I began studying programming for embedded systems because I have a passion for program optimization and as hardware gets faster and faster every year, there is less and less call for that sort of ability and in the embedded world there is always a need for speed and efficiency. I have yet to do any actual programming, though I have a developer's board as part of my DNA research and expect to get to that point in the next year or so. I have studied FPGA programming as well and like the challenge of the inherently simultaneous execution of each 'instruction' as well as the potentially huge increase in performance if done properly.
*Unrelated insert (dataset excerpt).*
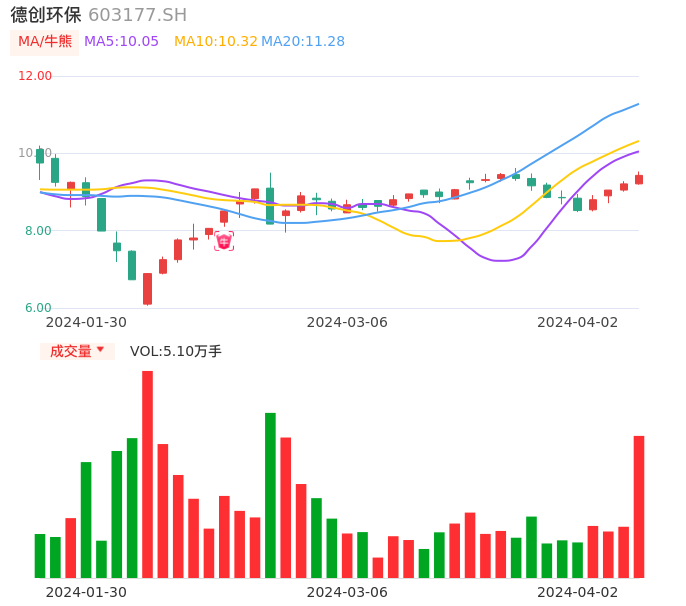Toggle the MA/牛熊 indicator button
This screenshot has width=686, height=606.
pyautogui.click(x=45, y=41)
I am interested in a wide range of subjects that vary from nuclear energy to space exploration, plant tissue culture to housing construction and alternative energy production to aquaculture. I learn very quickly just about anything that interests me (and I have a lot of interests) and feel I can develop a near-expert working knowledge base in a very short time. I believe I am very good at getting to the heart of a problem and identifying the elements in a project that will be the most pivotal and critical to success. I consider myself very creative and able to synthesize new information from the wide knowledge I have of a plethora of subjects. I am very capable of taking complex subjects and communicating them in ways that have the greatest impact for audiences ranging from senior business executives to technical implementers to sometimes-naive users.